▶ About this exercise:
With "right" as the search word, show every line of the material that has it.

▶ Excerpted data:

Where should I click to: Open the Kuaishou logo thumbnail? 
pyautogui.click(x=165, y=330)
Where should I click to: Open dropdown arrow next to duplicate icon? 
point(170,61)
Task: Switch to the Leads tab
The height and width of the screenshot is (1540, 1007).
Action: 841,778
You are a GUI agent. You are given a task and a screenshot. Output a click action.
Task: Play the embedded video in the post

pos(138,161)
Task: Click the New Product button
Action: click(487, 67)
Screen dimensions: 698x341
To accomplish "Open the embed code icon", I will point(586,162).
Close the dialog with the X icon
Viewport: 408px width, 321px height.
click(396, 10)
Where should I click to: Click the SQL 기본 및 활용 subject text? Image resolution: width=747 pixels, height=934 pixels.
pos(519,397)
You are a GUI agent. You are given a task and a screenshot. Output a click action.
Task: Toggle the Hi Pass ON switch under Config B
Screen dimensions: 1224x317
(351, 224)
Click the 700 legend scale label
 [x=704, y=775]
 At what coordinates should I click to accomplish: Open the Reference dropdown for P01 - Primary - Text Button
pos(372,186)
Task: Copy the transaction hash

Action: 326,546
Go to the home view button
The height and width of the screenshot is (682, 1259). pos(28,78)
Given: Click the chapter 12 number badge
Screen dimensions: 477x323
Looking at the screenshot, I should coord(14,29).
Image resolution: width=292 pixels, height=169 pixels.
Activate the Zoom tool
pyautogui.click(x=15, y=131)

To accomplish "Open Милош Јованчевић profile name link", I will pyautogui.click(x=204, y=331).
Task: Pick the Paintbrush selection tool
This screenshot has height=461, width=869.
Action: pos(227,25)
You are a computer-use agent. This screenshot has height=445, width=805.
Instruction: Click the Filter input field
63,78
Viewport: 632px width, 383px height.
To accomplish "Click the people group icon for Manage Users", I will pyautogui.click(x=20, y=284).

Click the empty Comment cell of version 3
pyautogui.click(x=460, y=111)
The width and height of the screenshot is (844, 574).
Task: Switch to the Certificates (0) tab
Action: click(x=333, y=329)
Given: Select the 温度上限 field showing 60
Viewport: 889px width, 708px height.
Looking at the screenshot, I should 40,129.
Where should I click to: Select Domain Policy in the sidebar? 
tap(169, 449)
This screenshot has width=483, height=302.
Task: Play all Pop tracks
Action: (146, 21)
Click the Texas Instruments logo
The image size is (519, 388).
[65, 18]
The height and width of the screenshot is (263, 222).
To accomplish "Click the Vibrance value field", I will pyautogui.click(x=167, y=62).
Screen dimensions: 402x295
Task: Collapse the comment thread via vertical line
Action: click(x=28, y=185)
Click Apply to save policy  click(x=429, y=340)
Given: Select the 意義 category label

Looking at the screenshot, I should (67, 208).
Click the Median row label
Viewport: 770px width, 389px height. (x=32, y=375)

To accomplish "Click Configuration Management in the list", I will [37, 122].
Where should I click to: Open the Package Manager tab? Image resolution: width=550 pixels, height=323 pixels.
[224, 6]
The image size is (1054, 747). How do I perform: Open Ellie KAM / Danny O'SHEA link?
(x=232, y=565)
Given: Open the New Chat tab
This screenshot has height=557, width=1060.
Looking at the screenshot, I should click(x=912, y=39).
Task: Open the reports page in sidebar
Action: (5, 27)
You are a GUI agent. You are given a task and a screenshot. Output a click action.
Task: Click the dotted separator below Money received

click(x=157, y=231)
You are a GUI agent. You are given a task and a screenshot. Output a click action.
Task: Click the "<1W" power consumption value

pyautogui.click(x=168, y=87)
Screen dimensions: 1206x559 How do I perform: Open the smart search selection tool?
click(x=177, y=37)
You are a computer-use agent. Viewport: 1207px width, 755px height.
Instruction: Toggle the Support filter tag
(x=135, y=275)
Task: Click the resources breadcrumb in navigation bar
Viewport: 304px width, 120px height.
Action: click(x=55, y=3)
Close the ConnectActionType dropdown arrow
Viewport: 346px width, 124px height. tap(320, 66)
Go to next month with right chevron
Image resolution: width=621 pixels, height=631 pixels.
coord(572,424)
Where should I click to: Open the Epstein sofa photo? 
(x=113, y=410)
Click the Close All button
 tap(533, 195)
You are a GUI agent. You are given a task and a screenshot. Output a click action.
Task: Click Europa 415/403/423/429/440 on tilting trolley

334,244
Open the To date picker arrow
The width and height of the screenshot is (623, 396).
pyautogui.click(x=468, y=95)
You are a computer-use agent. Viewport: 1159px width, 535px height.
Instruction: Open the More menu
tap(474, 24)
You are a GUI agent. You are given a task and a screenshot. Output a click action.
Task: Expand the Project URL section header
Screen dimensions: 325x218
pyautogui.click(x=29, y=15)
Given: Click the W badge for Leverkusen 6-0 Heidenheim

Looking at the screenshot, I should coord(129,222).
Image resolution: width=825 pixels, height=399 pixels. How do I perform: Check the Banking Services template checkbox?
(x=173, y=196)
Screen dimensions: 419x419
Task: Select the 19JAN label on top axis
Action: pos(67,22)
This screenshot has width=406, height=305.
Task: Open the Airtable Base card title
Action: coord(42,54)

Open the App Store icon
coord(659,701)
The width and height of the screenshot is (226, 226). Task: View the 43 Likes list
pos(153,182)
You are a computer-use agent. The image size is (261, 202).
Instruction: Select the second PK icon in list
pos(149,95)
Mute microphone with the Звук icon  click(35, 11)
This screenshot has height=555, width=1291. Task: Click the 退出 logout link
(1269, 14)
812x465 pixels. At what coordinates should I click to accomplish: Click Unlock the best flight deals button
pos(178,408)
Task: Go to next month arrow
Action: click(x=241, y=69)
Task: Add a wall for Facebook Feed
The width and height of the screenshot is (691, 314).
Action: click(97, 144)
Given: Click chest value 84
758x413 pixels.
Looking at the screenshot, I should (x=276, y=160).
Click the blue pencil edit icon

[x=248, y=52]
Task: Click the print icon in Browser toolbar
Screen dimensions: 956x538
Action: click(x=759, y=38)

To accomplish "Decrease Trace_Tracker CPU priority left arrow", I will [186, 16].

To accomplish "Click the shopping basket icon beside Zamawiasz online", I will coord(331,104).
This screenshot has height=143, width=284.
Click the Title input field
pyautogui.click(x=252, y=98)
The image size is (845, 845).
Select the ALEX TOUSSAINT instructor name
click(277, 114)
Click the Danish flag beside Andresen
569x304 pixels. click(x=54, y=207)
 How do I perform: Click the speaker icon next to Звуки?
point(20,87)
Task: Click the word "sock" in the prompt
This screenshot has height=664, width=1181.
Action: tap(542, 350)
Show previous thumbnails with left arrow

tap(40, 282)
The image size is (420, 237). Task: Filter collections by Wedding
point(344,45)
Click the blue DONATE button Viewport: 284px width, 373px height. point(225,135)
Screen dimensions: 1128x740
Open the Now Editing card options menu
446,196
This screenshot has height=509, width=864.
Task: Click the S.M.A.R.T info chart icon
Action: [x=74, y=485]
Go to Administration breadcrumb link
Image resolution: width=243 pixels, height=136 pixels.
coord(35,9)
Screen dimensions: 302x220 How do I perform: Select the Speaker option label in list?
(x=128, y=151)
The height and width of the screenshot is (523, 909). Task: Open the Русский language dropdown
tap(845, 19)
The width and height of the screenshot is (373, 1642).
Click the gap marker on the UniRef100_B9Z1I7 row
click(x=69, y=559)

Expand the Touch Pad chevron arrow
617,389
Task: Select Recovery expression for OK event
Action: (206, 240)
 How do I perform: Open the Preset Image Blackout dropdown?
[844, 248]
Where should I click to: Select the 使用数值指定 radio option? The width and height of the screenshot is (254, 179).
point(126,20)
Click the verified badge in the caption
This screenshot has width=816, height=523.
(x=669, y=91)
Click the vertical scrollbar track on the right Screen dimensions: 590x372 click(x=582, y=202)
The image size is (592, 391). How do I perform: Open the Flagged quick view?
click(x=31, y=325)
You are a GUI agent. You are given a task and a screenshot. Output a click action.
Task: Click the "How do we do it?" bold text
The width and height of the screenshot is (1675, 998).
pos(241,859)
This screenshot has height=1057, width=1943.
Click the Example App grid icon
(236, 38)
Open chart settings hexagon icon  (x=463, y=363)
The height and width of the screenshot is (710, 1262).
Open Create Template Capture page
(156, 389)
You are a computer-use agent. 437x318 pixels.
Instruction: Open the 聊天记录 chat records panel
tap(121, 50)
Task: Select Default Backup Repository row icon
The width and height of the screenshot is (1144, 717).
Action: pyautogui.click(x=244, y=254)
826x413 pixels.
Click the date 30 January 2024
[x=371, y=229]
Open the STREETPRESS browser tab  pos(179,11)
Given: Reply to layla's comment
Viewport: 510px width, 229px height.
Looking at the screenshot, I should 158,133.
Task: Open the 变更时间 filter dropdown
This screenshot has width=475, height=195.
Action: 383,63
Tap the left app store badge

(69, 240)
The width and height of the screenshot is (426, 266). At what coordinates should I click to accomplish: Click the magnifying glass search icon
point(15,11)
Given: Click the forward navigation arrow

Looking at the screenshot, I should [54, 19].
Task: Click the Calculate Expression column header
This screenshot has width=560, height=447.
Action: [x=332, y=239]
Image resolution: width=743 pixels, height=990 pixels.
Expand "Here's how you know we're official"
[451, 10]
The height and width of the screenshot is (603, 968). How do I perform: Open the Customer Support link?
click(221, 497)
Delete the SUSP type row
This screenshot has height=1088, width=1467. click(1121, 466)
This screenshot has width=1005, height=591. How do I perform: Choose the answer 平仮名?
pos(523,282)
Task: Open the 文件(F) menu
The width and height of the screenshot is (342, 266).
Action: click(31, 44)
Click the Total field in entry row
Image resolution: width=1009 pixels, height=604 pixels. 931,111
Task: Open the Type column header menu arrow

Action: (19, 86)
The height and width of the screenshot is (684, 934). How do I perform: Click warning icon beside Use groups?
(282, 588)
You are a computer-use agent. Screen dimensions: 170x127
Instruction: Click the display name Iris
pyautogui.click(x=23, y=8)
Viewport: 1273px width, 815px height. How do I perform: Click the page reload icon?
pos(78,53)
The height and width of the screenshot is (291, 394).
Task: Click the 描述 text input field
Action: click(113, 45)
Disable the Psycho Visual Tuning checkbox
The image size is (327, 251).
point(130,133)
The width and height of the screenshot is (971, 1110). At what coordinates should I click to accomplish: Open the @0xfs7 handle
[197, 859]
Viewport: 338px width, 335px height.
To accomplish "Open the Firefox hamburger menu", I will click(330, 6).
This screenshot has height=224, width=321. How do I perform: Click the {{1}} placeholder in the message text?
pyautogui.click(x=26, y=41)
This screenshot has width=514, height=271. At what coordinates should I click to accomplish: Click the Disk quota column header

▶ Output for this task:
Go to next month with right chevron
Click the vertical scrollbar track on the right Screen dimensions: 590x372 click(x=582, y=202)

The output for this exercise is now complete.